Jon Stewart calls out Beck for grossly flip-flopping on the quality of U.S. health care. Beck has either lost his mind or is a total hypocrite. You be the judge.
Ezra Klein has an excellent summary of the health care debate and where it currently stands. He does a great job of separating the actual policy debates going on in Congress from some of the silly issues being argued by the public.
The insurance industry is up in arms over congressional proposals to create a publicly financed competitor in an effort to bring down health-care costs. That may be because it doesn’t have to face much in the way of competition now: Most regions of the U.S. are dominated by just one or two health insurers.
Each year the American Medical Assn. (AMA) surveys the commercial health-insurance landscape and finds little if any competition. Its latest report says that, out of 314 metropolitan markets, 94% are controlled by one or two companies, or fewer. In 15 states, one insurer has 50% or more of the entire market.

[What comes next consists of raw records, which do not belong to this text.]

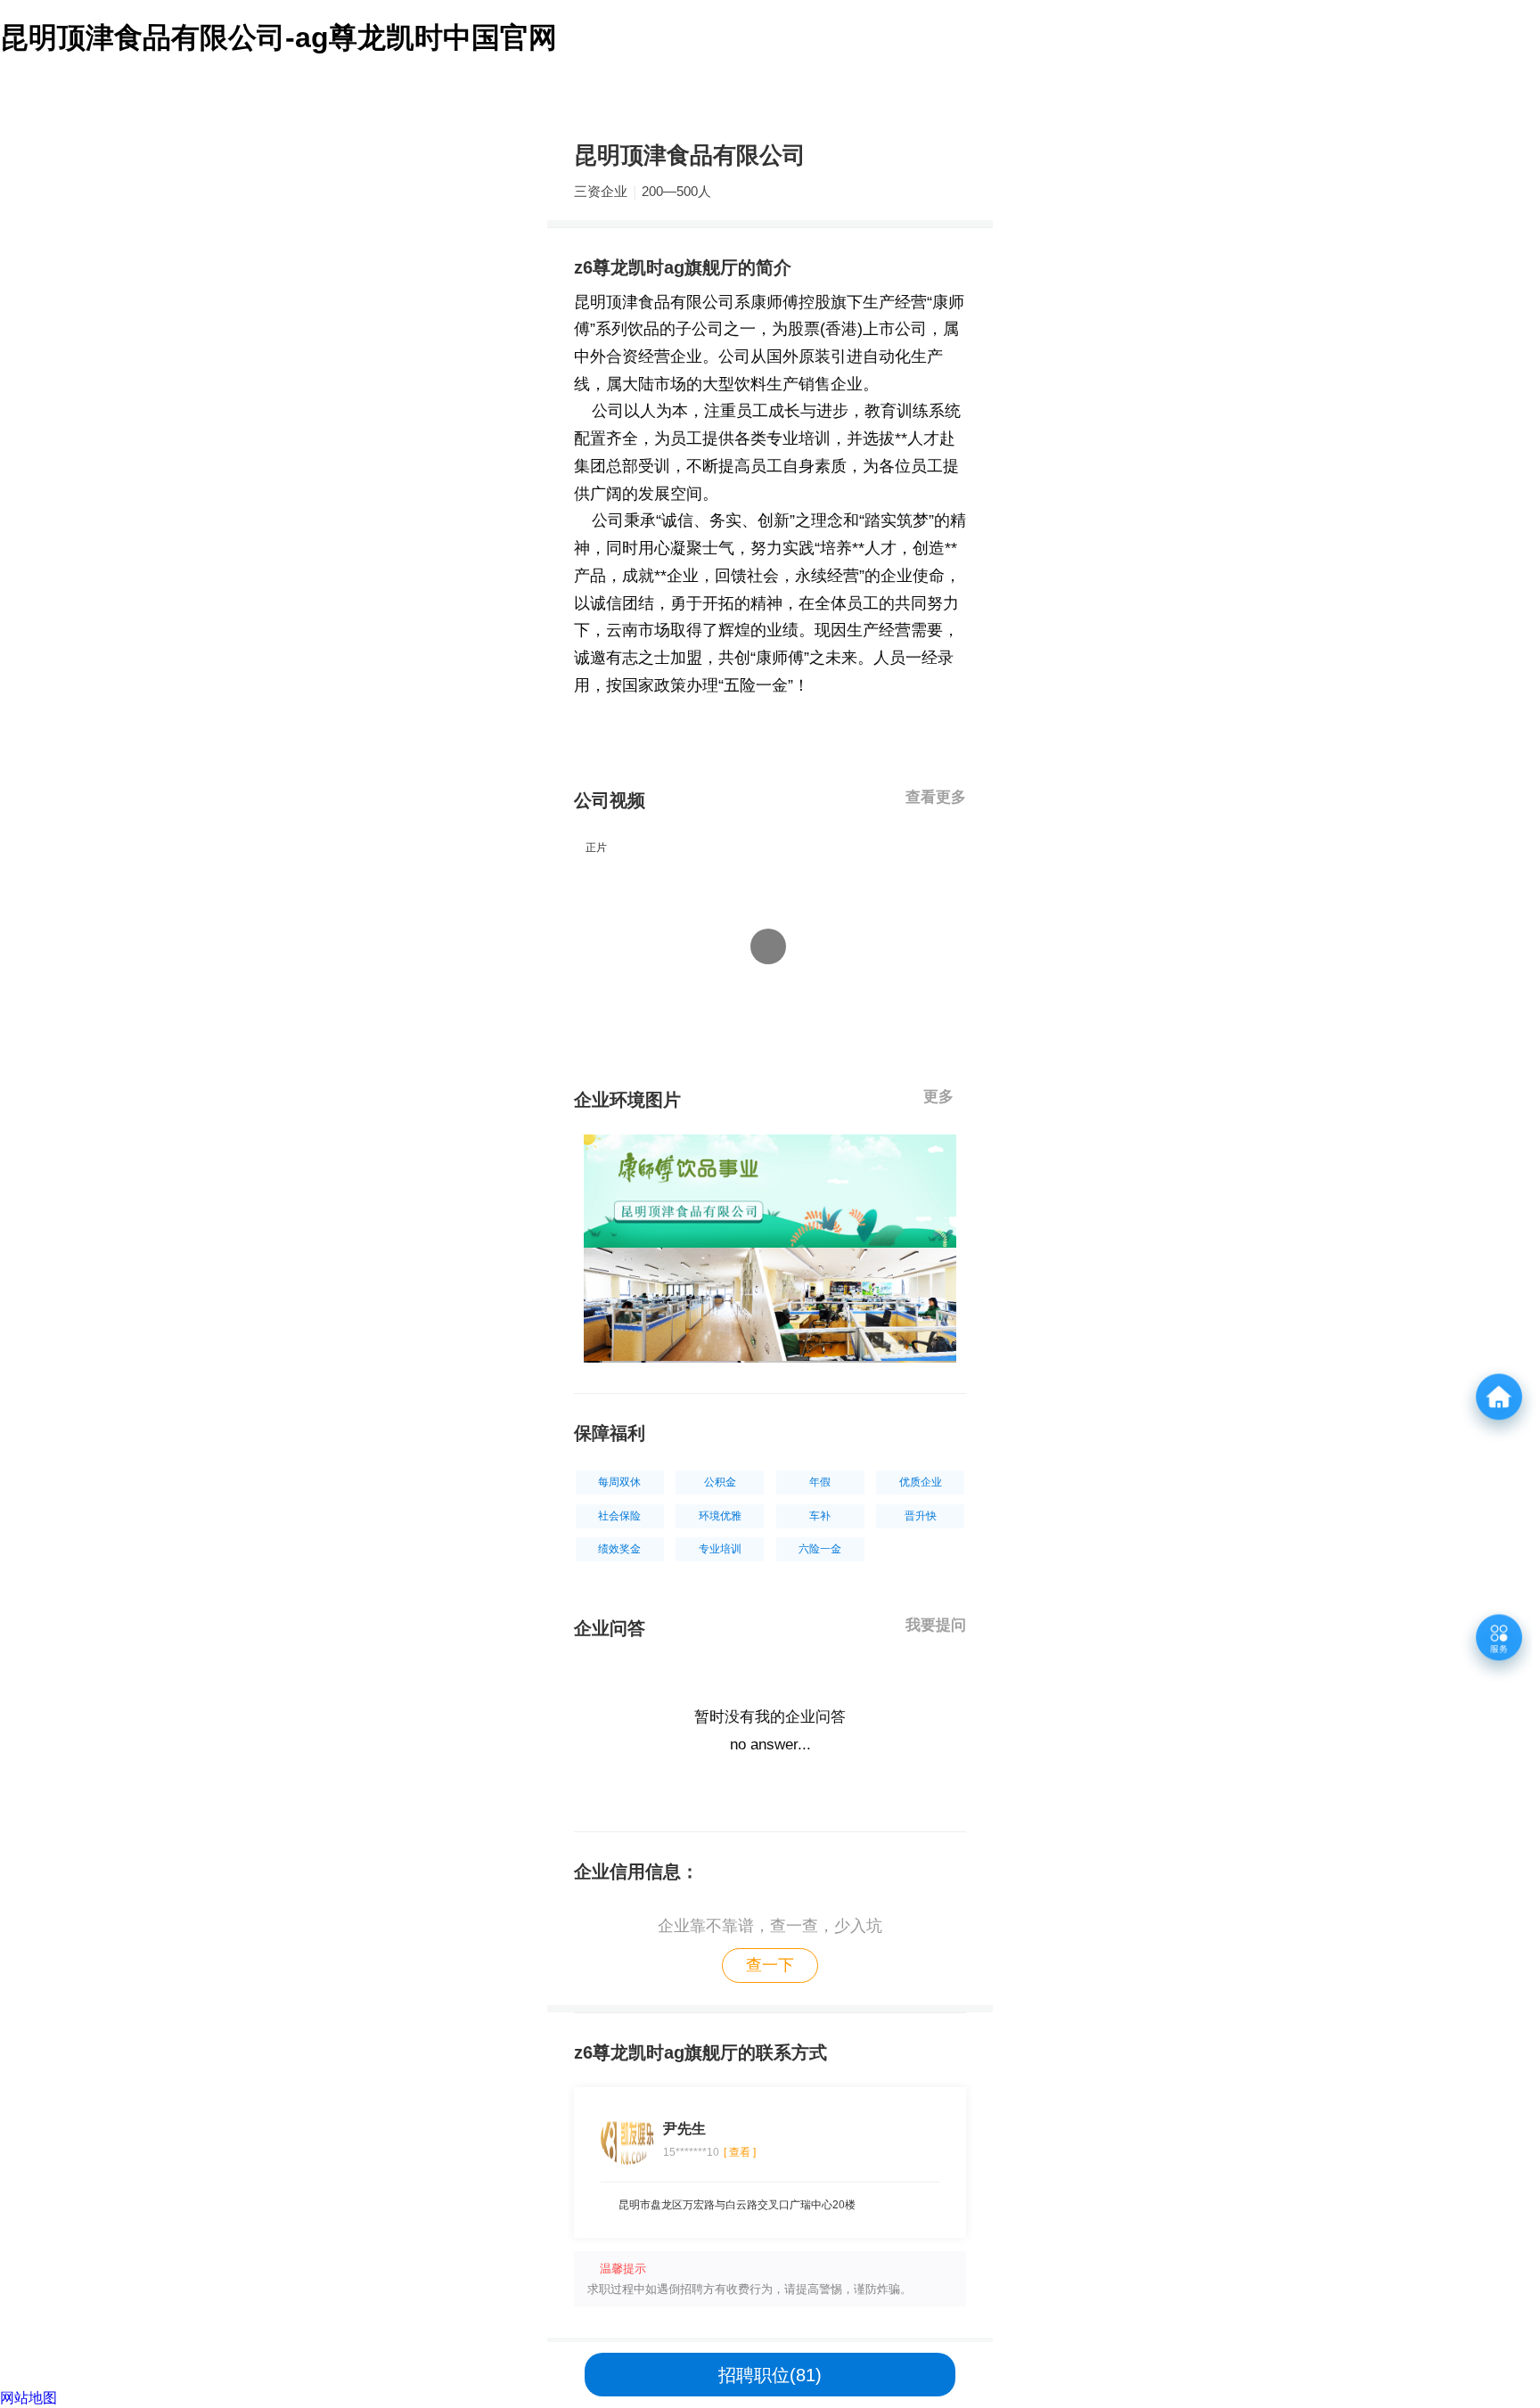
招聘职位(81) (770, 2374)
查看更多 (935, 797)
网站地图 (28, 2397)
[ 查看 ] (740, 2152)
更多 (940, 1096)
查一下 (770, 1965)
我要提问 (935, 1625)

Such market concentration has become a potent argument for supporters of a public insurer, President Barack Obama among them. With no need to generate profits, a public plan could offer lower premiums, thus bringing competitive pressure to bear on the private insurers to do the same.
Ezra Klein makes a similar point in the Washington Post.
In the modern health-care system, there is no higher power than the insurance market. And the insurers who populate that market have grown all the stronger. The Justice Department judges an industry “highly concentrated” if a single company controls more than 42 percent of the market. By that definition, 94 percent of statewide insurance markets are highly concentrated. A recent study by the advocacy organization Health Care for America Now showed that in Indiana, WellPoint controls 60 percent of the insurance market; in Iowa, Wellmark accounts for 71 percent; and in Alabama, Blue Cross/Blue Shield holds 83 percent. In the past 13 years, there have been more than 400 corporate mergers involving health insurers.
Economics textbooks tell us that concentrated markets reduce the competitive behavior that benefits consumers and lead to outsize profits for the dominant firms. Predictably, health-care premiums shot up more than 90 percent between 2000 and 2007, while the profits of the 10 largest insurers increased 428 percent over the same period.
We have a system that is not sustainable. This isn’t capitalism – instead we have several large insurance companies practically stealing money from American taxpayers.
Right now, President Obama is trying hard to get a bill with the help of all the major players, including the insurance companies. Therefore we’ve seen him go after costs and premiums, but he has not taken on the insurance companies in a direct manner.
If the current effort at reform fails or stalls, expect to see a full-throttled attack against these companies that informs the American people just how much money they are making and the tactics they are using to deny coverage to pad profits.